If there is separation of church and state

then it should extend to our schools. It’s really that simple. No muss. No fuss. Life goes on.

What brought his on is what happened in Montgomery County, MD the other day. After concerns were raised that Muslim holy days were not included on the school calendar, the school board met. Now, I’ll admit my first thought when learning the school board had met to discuss the issue was to assume it would put the holy days onto the calendar, either as official holidays for all students or alternate holidays. The school board did something that surprised me: it removed reference to ALL religious holy days from next year’s calendar.

I guess this is where I admit I had a moment’s knee jerk reaction about what happened. After all, how dare they take away “Christmas break” and replace it with the innocuous “Winter break”? Then I took a step back and thought about it.

And, frankly, I have to applaud the district.

Needless to say, there are a lot of upset folks in Maryland right now who don’t share my point of view. Christians and Jews — who had their holidays removed from the calendar even though students will still get those days off. They just aren’t going to be denoted as religious holidays any longer — are up in arms. The Muslims who asked to have their holy days included aren’t happy because they wanted inclusion.

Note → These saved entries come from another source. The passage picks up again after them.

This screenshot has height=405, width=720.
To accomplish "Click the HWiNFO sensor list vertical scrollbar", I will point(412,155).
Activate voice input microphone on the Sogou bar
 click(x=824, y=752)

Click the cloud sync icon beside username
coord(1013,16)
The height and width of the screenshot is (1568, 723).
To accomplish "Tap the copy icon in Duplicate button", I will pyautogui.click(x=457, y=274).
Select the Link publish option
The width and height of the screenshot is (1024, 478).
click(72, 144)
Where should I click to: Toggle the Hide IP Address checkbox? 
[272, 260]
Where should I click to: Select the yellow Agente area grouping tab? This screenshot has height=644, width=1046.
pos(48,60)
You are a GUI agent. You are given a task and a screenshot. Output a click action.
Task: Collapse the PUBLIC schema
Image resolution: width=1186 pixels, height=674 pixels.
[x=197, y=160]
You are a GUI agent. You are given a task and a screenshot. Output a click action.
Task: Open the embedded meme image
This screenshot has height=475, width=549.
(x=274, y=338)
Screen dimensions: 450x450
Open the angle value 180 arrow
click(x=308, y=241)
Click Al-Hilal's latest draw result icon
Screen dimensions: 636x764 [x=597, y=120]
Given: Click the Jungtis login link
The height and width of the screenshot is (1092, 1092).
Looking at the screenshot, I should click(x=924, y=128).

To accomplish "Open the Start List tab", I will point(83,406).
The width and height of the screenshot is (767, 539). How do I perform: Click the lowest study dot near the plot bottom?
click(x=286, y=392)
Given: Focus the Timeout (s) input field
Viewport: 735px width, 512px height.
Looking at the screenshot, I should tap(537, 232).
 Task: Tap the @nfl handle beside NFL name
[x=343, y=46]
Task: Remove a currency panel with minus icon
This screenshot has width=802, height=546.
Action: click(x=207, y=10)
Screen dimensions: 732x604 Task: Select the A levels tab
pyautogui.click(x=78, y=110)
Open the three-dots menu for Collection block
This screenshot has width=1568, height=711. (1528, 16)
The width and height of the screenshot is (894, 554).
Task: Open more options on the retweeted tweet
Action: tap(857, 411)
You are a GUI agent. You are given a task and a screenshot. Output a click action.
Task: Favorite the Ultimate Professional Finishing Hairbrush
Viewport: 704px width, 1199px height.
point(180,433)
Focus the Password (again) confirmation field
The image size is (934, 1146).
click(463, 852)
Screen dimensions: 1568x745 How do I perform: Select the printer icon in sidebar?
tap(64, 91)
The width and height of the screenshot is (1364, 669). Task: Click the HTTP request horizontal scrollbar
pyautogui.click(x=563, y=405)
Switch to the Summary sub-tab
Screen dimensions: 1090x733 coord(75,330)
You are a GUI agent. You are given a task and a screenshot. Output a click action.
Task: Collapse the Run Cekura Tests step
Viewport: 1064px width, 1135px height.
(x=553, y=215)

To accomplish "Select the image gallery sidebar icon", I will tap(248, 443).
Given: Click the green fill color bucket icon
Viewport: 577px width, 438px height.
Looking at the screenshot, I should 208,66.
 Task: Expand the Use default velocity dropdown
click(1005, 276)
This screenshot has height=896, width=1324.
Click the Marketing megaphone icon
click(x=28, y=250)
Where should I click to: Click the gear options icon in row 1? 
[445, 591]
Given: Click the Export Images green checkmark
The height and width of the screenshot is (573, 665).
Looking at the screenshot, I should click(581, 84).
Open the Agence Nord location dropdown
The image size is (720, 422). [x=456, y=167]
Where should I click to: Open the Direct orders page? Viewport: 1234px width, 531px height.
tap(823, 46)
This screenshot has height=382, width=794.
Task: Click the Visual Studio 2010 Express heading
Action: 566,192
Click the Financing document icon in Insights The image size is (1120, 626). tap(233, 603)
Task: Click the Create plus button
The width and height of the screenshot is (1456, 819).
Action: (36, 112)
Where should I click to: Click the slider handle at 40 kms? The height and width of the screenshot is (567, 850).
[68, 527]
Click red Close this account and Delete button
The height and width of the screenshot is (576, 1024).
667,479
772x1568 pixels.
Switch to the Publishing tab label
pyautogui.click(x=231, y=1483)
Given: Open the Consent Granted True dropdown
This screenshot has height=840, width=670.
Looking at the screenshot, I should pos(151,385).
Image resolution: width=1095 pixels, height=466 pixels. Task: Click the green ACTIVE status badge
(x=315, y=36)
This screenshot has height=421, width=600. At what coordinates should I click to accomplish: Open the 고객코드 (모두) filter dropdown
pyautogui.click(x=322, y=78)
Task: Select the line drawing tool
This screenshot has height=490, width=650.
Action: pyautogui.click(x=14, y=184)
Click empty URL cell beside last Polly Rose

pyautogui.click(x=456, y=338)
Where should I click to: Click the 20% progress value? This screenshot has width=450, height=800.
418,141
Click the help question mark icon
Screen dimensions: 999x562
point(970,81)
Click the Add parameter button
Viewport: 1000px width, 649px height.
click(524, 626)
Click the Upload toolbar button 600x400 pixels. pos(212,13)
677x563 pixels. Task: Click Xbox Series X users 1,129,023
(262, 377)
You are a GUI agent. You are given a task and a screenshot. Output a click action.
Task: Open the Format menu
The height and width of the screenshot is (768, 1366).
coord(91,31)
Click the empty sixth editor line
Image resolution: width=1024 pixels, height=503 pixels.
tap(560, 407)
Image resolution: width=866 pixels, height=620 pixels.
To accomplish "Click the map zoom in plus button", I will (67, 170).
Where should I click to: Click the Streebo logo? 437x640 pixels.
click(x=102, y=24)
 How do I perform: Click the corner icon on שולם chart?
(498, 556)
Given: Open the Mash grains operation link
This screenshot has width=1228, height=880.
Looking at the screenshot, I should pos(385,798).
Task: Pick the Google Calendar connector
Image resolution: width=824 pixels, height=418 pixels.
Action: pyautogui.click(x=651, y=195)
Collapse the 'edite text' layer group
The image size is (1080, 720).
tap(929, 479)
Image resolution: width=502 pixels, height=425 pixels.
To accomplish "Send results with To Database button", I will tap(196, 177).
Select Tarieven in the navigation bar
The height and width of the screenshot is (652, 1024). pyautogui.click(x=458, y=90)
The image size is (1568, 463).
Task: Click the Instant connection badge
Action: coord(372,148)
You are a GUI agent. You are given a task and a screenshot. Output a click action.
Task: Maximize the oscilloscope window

They didn’t want the school board to toss out religious holidays and they recognize that they will be the ones blamed for what happened.

Now, I grew up with Christmas break, Easter break, etc. But then I grew up in the buckle of the Bible Belt. But then we said “Have a Merry Christmas” and it wasn’t taken as a religious slur. It was simply a way of wishing someone a happy holiday season. (There really are times when being politically correct can be taken too far and this is one of them. Some of us have gotten much too thin skinned and too filled with a sense of entitlement. But I digress.)

As much as I value my own religion and religious beliefs, I have a problem with our public schools associating holidays with Holy Days — of any religion. I also have problems with public schools teaching religion. For one thing, right now there is a trend to bend over backwards to teach that Islam is the religion of peace and yet to completely ignore the other religions completely. For another, those teaching religion, usually have no more knowledge about what they are teaching than is in the textbook. Misunderstandings, misrepresentations and outright wrong information happens then.

But back to Holy Days and schools.

In this country, public schools are extensions of local government. Over the years, through legislation and through court rulings, religion has been taken out of the classroom. So, why, if a prayer is forbidden to be said over the PA system, can a district designate the holy days of one religion as a holiday?

And, if the district can recognize the holy days of one or two religions, how does it choose which ones? Do you go with only the religions that have a certain percentage of students participating in them? How do you find out what that percentage is? But then, what about those who follow other religions? Where do you draw the line?

And that is the real issue. Where do you draw the line?

Or, to put it a bit differently, can you close the door after amending the calendar to reflect new religious holidays? If your district recognized Christian holidays and then starts recognizing Jewish (or any other) holy days, what do you do when a Sikh or Baha’i or Wiccan or one of any number of other religions wants their holy days included in the calendar?

So, instead of protesting that the district took away your religious holidays, the folks in Montgomery County need to take a step back and take a deep breath.

And they need to look at the calendar. It is my understanding that the days are still days there will be no school. But now it is up to the families to make sure the students know that any particular day is important in their religion and make sure the proper observations are held.

Hmm, putting the responsibility back on the parents. What a revolutionary idea.

***

NaNo update. I wrote yesterday. I would have to open the file but it was close to 2,500 words. Not as many as I wanted but at least it was something.

4 Comments

  1. Soap Box Time

    I don’t believe in “Separation of Church And State”.

    What I believe in “There should be no State Religion and the State must not interfere in the free exercise of Religion”.

    When people go crazy about a student carrying a Bible or a teacher reading his Bible when another teacher would read a “secular” book, then sometime is seriously wrong.

    But then what do I know, according to one person as a Conservative Christian I want to legally kill gays.

    Gets off Soap Box

    1. It’s a good soapbox, Paul, and one I’ve climbed upon many times. My issue with this particular “controversy” is that if you are going to give kids religious holidays off, you either have to let every child who is a “member” of a recognized religion — and there are a ton of them — their own religious holy days off or you need to take all religious holy days off the school calendar. Otherwise, it does give, at least at first glance, the appearance of favoring one religion or form of religion precedence over another and that does get into the the realm of state-sponsored/favored religion.

  2. Take a look at the NYC Alternate Side Parking Suspension Calendar. It’s not quite the same as declaring all of these days holidays, but note that it is possible to give official recognition to the major holidays of every group with significant representation in the city.

    (The reason for the policy is that observant Jews do not drive cars on the Sabbath or major holidays, so we asked the City Council to suspend alternate-side parking regulations on those days. This courtesy was later extended to other faith groups for their major holidays, even those with no driving restrictions, in interests of fairness and neighborliness.)